--- Instructions for the task ---
Rewrite the data below as a numbered list, one line per item, leaving out any blank lines.

========================

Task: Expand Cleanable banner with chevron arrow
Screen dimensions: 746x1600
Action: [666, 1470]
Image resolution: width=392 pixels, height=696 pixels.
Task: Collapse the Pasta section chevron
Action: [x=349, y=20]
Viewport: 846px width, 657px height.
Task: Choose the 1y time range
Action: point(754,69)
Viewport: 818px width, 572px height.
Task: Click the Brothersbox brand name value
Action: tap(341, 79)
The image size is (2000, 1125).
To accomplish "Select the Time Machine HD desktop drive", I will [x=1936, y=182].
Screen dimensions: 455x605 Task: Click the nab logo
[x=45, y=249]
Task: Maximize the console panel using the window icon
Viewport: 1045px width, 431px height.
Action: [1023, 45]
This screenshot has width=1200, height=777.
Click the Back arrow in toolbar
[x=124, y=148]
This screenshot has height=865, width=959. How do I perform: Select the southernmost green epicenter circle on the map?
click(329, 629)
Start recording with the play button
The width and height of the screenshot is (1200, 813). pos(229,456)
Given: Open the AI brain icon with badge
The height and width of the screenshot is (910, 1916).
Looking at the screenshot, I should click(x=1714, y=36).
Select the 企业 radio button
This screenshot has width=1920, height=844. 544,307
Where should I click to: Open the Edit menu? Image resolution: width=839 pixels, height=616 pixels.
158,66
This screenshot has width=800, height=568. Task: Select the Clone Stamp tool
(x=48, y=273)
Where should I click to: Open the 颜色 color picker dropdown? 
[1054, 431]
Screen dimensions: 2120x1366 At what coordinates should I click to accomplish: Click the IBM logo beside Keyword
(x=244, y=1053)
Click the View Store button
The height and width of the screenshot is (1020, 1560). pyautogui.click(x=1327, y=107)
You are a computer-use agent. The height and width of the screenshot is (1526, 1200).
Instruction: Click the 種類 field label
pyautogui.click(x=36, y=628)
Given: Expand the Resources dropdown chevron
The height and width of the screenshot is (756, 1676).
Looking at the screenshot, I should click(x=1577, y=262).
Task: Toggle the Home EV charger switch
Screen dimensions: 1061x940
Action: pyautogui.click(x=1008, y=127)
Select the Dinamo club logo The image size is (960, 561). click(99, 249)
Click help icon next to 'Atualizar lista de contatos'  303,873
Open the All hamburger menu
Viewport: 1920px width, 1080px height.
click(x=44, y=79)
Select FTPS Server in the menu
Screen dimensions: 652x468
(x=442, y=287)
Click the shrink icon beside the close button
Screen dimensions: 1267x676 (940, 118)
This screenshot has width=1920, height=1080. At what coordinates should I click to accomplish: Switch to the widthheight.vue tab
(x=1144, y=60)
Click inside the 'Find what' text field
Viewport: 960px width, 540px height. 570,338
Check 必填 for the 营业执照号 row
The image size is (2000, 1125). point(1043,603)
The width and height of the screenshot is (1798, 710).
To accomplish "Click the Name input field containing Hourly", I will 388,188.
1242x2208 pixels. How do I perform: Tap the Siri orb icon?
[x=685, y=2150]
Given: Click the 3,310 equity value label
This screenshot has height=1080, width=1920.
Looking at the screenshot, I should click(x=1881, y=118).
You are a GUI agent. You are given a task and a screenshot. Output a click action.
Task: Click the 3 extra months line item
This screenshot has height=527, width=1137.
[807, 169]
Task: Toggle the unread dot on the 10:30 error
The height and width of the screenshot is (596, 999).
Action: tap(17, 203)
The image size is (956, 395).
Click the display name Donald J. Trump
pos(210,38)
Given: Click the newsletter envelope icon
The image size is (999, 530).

========================

--- Correct output ---
1. Task: Expand Cleanable banner with chevron arrow
2. Screen dimensions: 746x1600
3. Action: [666, 1470]
4. Image resolution: width=392 pixels, height=696 pixels.
5. Task: Collapse the Pasta section chevron
6. Action: [x=349, y=20]
7. Viewport: 846px width, 657px height.
8. Task: Choose the 1y time range
9. Action: point(754,69)
10. Viewport: 818px width, 572px height.
11. Task: Click the Brothersbox brand name value
12. Action: tap(341, 79)
13. The image size is (2000, 1125).
14. To accomplish "Select the Time Machine HD desktop drive", I will [x=1936, y=182].
15. Screen dimensions: 455x605 Task: Click the nab logo
16. [x=45, y=249]
17. Task: Maximize the console panel using the window icon
18. Viewport: 1045px width, 431px height.
19. Action: [1023, 45]
20. This screenshot has width=1200, height=777.
21. Click the Back arrow in toolbar
22. [x=124, y=148]
23. This screenshot has height=865, width=959. How do I perform: Select the southernmost green epicenter circle on the map?
24. click(329, 629)
25. Start recording with the play button
26. The width and height of the screenshot is (1200, 813). pos(229,456)
27. Given: Open the AI brain icon with badge
28. The height and width of the screenshot is (910, 1916).
29. Looking at the screenshot, I should click(x=1714, y=36).
30. Select the 企业 radio button
31. This screenshot has width=1920, height=844. 544,307
32. Where should I click to: Open the Edit menu? Image resolution: width=839 pixels, height=616 pixels.
33. 158,66
34. This screenshot has width=800, height=568. Task: Select the Clone Stamp tool
35. (x=48, y=273)
36. Where should I click to: Open the 颜色 color picker dropdown? 
37. [1054, 431]
38. Screen dimensions: 2120x1366 At what coordinates should I click to accomplish: Click the IBM logo beside Keyword
39. (x=244, y=1053)
40. Click the View Store button
41. The height and width of the screenshot is (1020, 1560). pyautogui.click(x=1327, y=107)
42. You are a computer-use agent. The height and width of the screenshot is (1526, 1200).
43. Instruction: Click the 種類 field label
44. pyautogui.click(x=36, y=628)
45. Given: Expand the Resources dropdown chevron
46. The height and width of the screenshot is (756, 1676).
47. Looking at the screenshot, I should click(x=1577, y=262).
48. Task: Toggle the Home EV charger switch
49. Screen dimensions: 1061x940
50. Action: pyautogui.click(x=1008, y=127)
51. Select the Dinamo club logo The image size is (960, 561). click(99, 249)
52. Click help icon next to 'Atualizar lista de contatos'  303,873
53. Open the All hamburger menu
54. Viewport: 1920px width, 1080px height.
55. click(x=44, y=79)
56. Select FTPS Server in the menu
57. Screen dimensions: 652x468
58. (x=442, y=287)
59. Click the shrink icon beside the close button
60. Screen dimensions: 1267x676 (940, 118)
61. This screenshot has width=1920, height=1080. At what coordinates should I click to accomplish: Switch to the widthheight.vue tab
62. (x=1144, y=60)
63. Click inside the 'Find what' text field
64. Viewport: 960px width, 540px height. 570,338
65. Check 必填 for the 营业执照号 row
66. The image size is (2000, 1125). point(1043,603)
67. The width and height of the screenshot is (1798, 710).
68. To accomplish "Click the Name input field containing Hourly", I will 388,188.
69. 1242x2208 pixels. How do I perform: Tap the Siri orb icon?
70. [x=685, y=2150]
71. Given: Click the 3,310 equity value label
72. This screenshot has height=1080, width=1920.
73. Looking at the screenshot, I should click(x=1881, y=118).
74. You are a GUI agent. You are given a task and a screenshot. Output a click action.
75. Task: Click the 3 extra months line item
76. This screenshot has height=527, width=1137.
77. [807, 169]
78. Task: Toggle the unread dot on the 10:30 error
79. The height and width of the screenshot is (596, 999).
80. Action: tap(17, 203)
81. The image size is (956, 395).
82. Click the display name Donald J. Trump
83. pos(210,38)
84. Given: Click the newsletter envelope icon
85. The image size is (999, 530).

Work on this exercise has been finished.